→ SELECTED TEXT:
Last Friday I got the sad news. A dear friend of our family passed away. She was 77 years young. And all that I could think of was that I owed her a few letters.
Estelle Penn worked with my dad and two other mutual friends at a Howard Johnsons in the 50s, and somehow the four families remained close for more than half a century. That's not too shabby in itself.
More than anyone, Estelle loved Philadelphia. As the city of Brotherly Love was only about an hour's drive or so from our doorstep, we would visit often, frequently dropping by on the rest of the HoJo crew as part of the festivities. But the neat part of visiting Estelle was that she lived in the very HEART of the city ... close to the museums, Independence Hall, and the Liberty Bell. The residence that I recall the most vividly was a loft apartment with a large wicker swing chair.
She also loved Coke. Classic Coke. Non-Zero, non-cherry, vanilla or Diet. Coke. I suspect Dad was twice as thrilled with her visits because he knew that there would be some good old Coca-Cola in the house, which was a rare treat in our iced tea household. Yes, iced, not "sweet." I'll explain that in a future entry.
I think I was about twelve years old when I made the bet. I bet her five dollars that it was more fun being a grown-up than it was to be a kid. I paid the bet off somewhere in my 40s.
During one gathering, my dad introduced her to his favorite (then) board game, the classic global conquest contest from Parker Brothers, "Risk." She lost interest in the game when the other four players had her whittled down to three or four territories and she surrendered her armies to a twelve year-old upstart of your acquaintance. Yep. I brought her back from the brink and wiped out the grown-ups. Thank yewwwwww!
She was married to Glenn Ewry for the first couple decades of our acquaintance. Glenn was a big bear of a man who loved kids and motorcycles. He called Estelle "Strub," which I've never understood but hope to learn one day. It was Glenn that first got me on a bicycle and taught me to ride. Our exchange student from Ireland one year still has a picture of herself astride one of Glenn's motorized steeds, and he remains a cherished memory. He passed on many years ago. I'm not sure why their marriage didn't last, but I suspect that his love for the highway outweighed his affection for people.

→ TASK SET:
[1] Answer from the tribute to Estelle Penn:
(a) Where did Estelle work with the writer's dad in the 50s?
(b) How much money did the writer bet her at about age twelve?
(c) What name did Glenn Ewry call Estelle?
[2] Write the next part of the tribute to Estelle Penn, starting after its last sentence.
The listing that comes next is separate material, unrelated to the tribute to Estelle Penn.

[Screenshot grounding listing]
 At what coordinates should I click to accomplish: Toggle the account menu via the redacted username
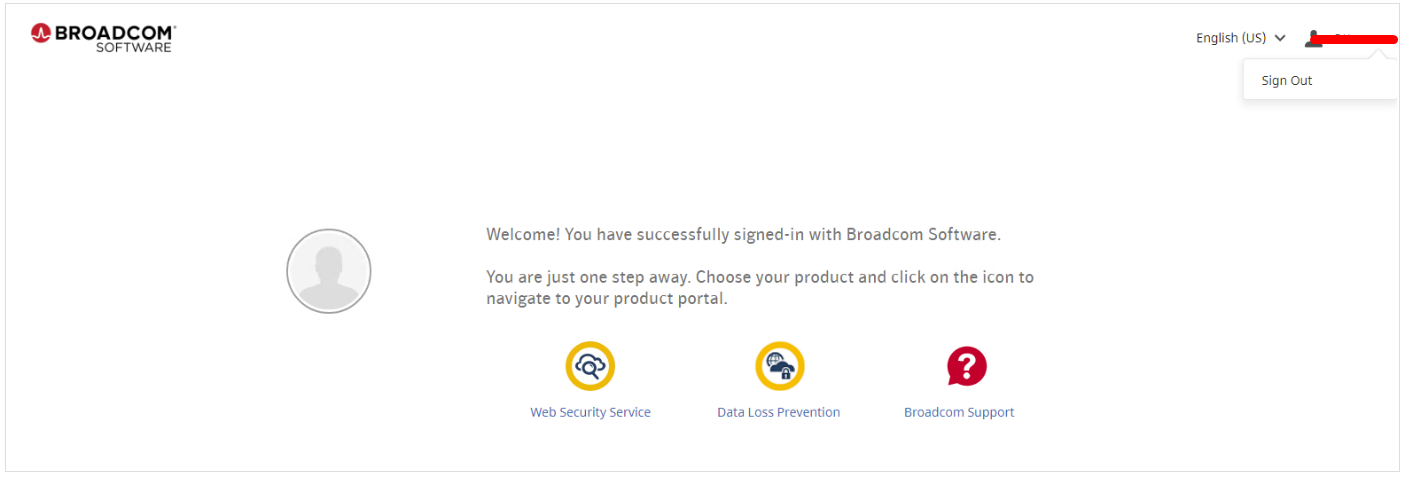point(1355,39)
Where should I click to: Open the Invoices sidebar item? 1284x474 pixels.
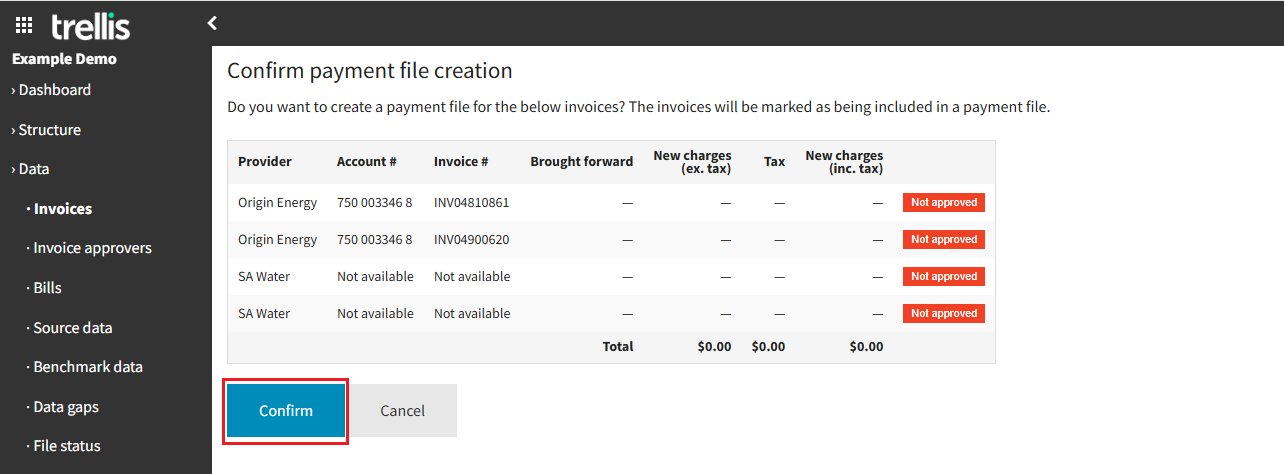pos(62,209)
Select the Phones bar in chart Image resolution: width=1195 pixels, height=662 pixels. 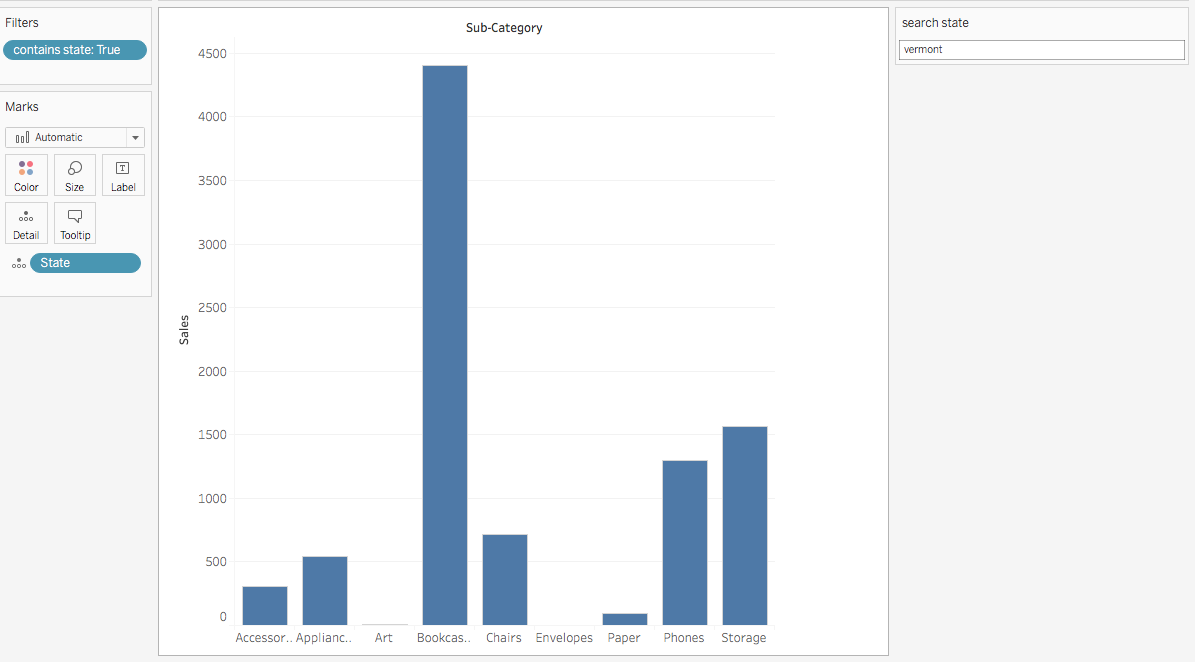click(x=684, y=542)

→ ANSWERS FOR EACH ITEM:
[1]
(a) At a Howard Johnsons.
(b) Five dollars.
(c) "Strub."

[2]
Estelle moved to Florida about fifteen or twenty years ago, and other than occasional meet-ups when we both happened to visit my folks in Mt. Gretna, PA, the only time we heard from each other was by the written word. Estelle loved to write letters. We last corresponded about three years ago, when I was still smarting from my recent divorce, and it was both nostalgic and comforting to be back in touch. She talked candidly about the projects with which she was involved with other seniors, and wanted vivid details about my daily routine as well.
I was good about responding to her maybe twice. Then her final note came, and a half-written drafted response that I was preparing still sits in my junk drawer wistfully never to be completed. Estelle passed away following heart surgery, but her doctor indicated that she was expected to make a full recovery. She asked to make a rest stop on her way home from the hospital, and that's when she went the rest of the way home.
It's a difficult loss for me, but it's been devastating for my dear sister, Jen. In addition to letters (which Jen is FAR better than I at perpetuating), they would phone each other frequently, and the thirty-year age difference would melt away. They'd exchange recipes and the news of the day. My sister has lost an older sister she never had.
As for me, I'm reflecting today on the two letters that I'm currently working on to respond to my nieces, who each wrote me over the holidays. Those letters need to be finished, and while I don't do the whole "resolution" thing anymore, I do need to get better on keeping these communications up.
There's little in the world sadder than an unfinished letter that can never be sent.